![]() |
Professor, crítico e literato mas, sobretudo, um coração dadivoso: nessa foto ele fazia algo de que gostava muito: doar livros. |
Réquiem a Dom José Fernandes
Era 1983, talvez
abril. Desempregado, atrevi-me a tocar um bar na Tamandaré - na época, o ponto
efervescente de Goiânia, tempo em que as pessoas eram sempre conhecidas. Começo
de noite, mal abrira as portas e surge-me aquele moço branco, de óculos e ar professoral,
quase beato. Não errei: as décadas seguintes confirmaram o que senti.
O homem chamou-me
pelo nome:
– Luiz de Aquino,
boa noite! Eu sou José Fernandes, professor de Literatura na Universidade
Federal de Goiás.
Entabulamos um papo
bom. Ele tinha nas mãos meu único livro de então – "O Cerco e Outros
Casos" – e comentava meus contos, falava de recursos e linguagens, e
decidi que era fácil gostar daquele moço.
Meses depois,
encontrei-o lá no seu próprio ambiente, o auditório da UFG. Chamou-me para
sentar ao seu lado. Uma professora (por sinal, de quem eu fora aluno no Liceu
vinte anos antes) perguntou-lhe "Quem é esse rapaz?", e o professor
qualificou-me para ela, atribuindo-me qualidades que eu desconhecia – mas se
ele me via daquele modo, não o contestei. Até porque já o sentia amigo.
Palmilhamos nossos
caminhos, que em muitos pontos se esbarraram nestes 35 anos.
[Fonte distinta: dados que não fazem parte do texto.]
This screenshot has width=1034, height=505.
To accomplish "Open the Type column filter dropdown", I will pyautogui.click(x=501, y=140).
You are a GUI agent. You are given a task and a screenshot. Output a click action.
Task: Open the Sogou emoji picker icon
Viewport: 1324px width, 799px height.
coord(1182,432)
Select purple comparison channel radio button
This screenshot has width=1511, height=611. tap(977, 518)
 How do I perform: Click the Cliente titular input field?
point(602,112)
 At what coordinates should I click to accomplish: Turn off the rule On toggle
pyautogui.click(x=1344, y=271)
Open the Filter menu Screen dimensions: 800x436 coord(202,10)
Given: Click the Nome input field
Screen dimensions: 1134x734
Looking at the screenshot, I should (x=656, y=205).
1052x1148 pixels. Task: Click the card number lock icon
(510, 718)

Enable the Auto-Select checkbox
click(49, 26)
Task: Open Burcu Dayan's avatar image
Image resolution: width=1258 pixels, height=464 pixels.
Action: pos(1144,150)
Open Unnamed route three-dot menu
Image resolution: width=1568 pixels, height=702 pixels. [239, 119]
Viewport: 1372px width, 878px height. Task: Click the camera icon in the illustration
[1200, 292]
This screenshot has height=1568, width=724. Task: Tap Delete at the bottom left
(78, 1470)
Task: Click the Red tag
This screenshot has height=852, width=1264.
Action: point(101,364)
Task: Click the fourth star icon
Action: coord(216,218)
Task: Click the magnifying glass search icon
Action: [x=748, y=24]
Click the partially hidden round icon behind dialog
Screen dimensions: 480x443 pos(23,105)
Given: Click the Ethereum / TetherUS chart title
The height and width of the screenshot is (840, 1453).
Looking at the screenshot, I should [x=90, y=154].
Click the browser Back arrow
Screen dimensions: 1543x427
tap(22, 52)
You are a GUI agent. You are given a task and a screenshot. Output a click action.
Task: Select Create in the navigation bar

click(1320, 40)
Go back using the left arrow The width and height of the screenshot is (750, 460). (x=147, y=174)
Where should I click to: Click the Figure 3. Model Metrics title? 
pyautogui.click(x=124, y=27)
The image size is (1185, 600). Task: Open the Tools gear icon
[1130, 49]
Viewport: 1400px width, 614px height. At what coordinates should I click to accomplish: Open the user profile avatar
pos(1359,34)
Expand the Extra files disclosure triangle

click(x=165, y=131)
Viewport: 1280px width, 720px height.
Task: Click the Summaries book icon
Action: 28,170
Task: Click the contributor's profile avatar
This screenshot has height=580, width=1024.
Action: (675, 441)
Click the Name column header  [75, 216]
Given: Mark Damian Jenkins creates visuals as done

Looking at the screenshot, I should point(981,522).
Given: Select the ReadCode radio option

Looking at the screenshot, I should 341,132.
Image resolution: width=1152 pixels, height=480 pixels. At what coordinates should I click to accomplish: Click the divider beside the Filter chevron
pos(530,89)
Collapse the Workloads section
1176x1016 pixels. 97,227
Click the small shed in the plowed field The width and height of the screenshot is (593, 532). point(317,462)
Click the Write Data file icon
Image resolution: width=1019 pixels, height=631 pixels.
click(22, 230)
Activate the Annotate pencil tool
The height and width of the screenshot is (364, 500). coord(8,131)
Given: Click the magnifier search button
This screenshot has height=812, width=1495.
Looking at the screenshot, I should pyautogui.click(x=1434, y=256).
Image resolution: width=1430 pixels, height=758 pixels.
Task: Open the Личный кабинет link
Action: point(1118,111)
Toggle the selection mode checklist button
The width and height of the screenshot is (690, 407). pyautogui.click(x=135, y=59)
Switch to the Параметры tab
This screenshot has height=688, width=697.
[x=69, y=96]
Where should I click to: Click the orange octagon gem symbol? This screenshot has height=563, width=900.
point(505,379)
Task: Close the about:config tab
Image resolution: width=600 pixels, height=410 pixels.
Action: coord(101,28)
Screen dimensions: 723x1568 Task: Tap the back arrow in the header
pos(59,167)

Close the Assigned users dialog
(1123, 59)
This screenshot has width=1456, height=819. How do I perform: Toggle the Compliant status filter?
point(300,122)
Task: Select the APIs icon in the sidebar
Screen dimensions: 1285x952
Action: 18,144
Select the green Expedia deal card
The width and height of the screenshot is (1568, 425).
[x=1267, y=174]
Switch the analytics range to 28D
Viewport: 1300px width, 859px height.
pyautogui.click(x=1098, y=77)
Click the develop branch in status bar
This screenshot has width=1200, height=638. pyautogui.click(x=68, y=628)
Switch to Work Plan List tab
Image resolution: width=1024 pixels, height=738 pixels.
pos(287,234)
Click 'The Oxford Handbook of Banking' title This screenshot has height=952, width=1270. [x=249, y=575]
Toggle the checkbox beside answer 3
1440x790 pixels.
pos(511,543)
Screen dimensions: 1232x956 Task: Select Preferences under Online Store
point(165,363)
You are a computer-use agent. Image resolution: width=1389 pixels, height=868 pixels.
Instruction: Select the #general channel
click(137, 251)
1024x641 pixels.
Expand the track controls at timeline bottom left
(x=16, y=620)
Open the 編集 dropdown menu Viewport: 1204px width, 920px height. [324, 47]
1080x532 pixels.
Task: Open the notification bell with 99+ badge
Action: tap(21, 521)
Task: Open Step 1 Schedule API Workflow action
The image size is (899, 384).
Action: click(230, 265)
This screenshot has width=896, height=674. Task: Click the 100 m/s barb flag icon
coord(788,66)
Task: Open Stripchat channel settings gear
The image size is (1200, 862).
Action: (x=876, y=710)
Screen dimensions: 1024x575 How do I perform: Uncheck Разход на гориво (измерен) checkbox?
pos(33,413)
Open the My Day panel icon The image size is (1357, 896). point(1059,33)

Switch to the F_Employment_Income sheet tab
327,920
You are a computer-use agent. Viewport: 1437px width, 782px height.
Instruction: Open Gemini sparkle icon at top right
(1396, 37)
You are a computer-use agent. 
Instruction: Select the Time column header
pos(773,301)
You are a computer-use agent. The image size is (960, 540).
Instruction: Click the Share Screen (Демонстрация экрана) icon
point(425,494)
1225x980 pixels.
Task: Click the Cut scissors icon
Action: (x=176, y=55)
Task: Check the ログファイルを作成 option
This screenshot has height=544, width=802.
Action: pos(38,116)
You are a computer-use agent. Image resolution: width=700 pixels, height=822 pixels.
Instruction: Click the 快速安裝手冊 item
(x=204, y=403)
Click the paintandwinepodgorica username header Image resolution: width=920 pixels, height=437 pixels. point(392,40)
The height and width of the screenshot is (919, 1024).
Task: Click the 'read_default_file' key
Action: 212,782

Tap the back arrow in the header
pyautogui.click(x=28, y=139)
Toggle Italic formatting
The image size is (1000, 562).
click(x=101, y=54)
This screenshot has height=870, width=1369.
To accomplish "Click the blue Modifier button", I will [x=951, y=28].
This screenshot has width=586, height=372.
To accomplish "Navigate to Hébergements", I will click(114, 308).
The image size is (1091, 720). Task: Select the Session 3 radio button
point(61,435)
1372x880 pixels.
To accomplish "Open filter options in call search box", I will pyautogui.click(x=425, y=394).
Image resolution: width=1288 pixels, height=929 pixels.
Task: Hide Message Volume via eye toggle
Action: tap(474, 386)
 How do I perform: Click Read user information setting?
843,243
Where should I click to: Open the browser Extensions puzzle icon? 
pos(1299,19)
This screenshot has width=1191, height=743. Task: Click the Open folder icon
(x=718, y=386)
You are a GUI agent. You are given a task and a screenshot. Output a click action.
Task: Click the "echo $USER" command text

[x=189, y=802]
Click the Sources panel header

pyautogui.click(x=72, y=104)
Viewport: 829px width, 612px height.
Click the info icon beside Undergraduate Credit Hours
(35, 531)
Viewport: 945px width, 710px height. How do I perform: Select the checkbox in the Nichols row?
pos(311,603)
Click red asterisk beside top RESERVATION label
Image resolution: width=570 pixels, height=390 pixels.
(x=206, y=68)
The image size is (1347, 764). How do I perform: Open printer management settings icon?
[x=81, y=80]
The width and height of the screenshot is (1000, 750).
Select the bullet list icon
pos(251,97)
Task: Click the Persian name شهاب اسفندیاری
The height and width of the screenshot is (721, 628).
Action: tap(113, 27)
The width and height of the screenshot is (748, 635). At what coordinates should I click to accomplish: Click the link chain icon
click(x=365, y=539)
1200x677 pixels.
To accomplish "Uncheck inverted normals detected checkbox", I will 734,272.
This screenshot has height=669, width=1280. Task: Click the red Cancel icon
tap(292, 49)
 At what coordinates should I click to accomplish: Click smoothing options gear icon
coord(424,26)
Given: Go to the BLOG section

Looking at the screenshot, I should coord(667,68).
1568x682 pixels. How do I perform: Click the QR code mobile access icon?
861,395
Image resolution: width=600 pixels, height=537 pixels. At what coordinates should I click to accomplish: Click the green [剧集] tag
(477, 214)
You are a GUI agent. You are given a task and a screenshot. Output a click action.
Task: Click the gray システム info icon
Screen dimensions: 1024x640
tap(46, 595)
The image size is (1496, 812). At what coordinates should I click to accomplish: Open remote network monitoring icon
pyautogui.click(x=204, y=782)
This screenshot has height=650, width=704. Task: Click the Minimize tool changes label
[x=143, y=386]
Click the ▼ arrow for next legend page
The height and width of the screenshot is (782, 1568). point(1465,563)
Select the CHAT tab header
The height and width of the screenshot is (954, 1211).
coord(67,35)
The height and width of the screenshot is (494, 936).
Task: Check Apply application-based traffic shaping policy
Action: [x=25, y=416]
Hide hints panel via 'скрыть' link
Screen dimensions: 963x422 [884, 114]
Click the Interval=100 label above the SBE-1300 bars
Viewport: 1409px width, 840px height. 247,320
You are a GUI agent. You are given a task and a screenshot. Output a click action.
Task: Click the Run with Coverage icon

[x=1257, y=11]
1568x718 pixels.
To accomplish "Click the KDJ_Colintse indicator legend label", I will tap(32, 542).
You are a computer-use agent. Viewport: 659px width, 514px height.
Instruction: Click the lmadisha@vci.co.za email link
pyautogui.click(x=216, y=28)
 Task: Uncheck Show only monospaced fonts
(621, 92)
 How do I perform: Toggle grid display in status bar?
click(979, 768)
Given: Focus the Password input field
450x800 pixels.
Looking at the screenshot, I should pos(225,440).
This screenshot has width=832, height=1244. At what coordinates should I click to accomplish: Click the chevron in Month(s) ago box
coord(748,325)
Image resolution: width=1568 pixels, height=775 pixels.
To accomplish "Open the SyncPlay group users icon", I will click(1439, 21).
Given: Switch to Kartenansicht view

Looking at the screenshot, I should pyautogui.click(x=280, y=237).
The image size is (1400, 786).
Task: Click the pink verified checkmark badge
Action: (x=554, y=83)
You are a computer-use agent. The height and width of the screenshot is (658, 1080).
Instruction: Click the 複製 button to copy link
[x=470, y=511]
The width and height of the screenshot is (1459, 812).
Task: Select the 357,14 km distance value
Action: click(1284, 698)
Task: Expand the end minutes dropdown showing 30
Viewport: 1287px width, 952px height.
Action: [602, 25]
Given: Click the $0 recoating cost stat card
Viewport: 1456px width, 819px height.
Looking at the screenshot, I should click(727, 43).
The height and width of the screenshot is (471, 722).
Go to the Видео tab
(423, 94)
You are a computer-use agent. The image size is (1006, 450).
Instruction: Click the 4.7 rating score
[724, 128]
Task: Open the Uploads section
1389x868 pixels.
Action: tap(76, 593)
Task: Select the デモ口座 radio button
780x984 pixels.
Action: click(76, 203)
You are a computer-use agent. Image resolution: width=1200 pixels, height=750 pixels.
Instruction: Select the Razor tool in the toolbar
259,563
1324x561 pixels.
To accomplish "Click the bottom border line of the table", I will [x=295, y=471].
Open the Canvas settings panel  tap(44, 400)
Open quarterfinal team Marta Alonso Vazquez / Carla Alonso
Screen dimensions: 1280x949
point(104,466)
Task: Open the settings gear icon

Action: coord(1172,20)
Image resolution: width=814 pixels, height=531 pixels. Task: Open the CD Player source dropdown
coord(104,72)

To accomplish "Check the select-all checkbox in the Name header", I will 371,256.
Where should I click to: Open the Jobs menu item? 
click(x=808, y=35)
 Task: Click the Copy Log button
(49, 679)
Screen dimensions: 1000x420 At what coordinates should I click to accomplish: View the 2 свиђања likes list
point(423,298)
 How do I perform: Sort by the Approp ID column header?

Frequentamos
eventos culturais e viajamos juntos algumas vezes, sempre em funções
literárias, fui secretário-geral da Academia Goiana de Letras quando ele foi
presidente, estive ene vezes em sua casa onde, com alegria, conheci muitos
mestrandos e doutorandos de Letras, bem como professores que eram também
doutores e autores de prosa e verso – enfim, isso já seria o bastante para
admirar o mestre Dom José Fernandes (ele sempre gostou de nos chamar com esse
tratamento, Dom), mas eu fui além.
Esse ir-além diz
respeito às minhas consultas espontâneas e sinceras, sempre que alguma dúvida
mais intrigante persistia, mesmo após pesquisar em gramáticas e outros
compêndios. O mestre atendia-me solícito e seguro, e era ele, ainda, o meu
consultor fidedigno nas frases, casos (e histórias também) que envolviam o
Latim.
Foi, com sua vasta
experiência no meio, um companheiro de alta valia quando presidi a União
Brasileira de Escritores em Goiás. Numa série de entrevistas em vídeo para a
Academia Goiana de Letras, ouvi-o numa manhã feliz em sua chácara no Condomínio
Califórnia, em Santo Antônio de Goiás – material excelente que está salvo em bytes,
a ser editado brevemente.
Enfim, esta crônica
que antevê a saudade não é mais que o jorro de um desabafo, de um esforço
inútil para prevenir-me que essa ausência não tem conserto e que, desde agora,
sinto-me em desamparo do jeito carinhoso do amigo desde a indefectível saudação
– "Oh, Dom Luiz!" – até a orientação inefável sobre algum verso,
alguma frase ou andamento, na prosa e na poesia. E, como eu, algumas centenas
de orientandos, em graus de graduação, mestrado e doutorado, entre outros
degraus do aprimoramento, lamentarão essa ausência.
Não quero dizer de
perda, Dom José! Quero, sim, dizer ao Pai Criador que lhe sou grato por ter-me
permitido este convívio salutar e prazeroso. Digo mais que sou feliz, ainda,
por ter vivido este tempo em que nossa terra de Planalto e Cerrado
enriqueceu-se com a sua vivência entre nós, que você enriqueceu nosso
aprendizado e nossas letras, expandindo luzes por onde passava.
Seja bom o seu novo
lugar. Amém!
*****
Luiz de
Aquino é jornalista e escritor, membro da Academia Goiana de Letras.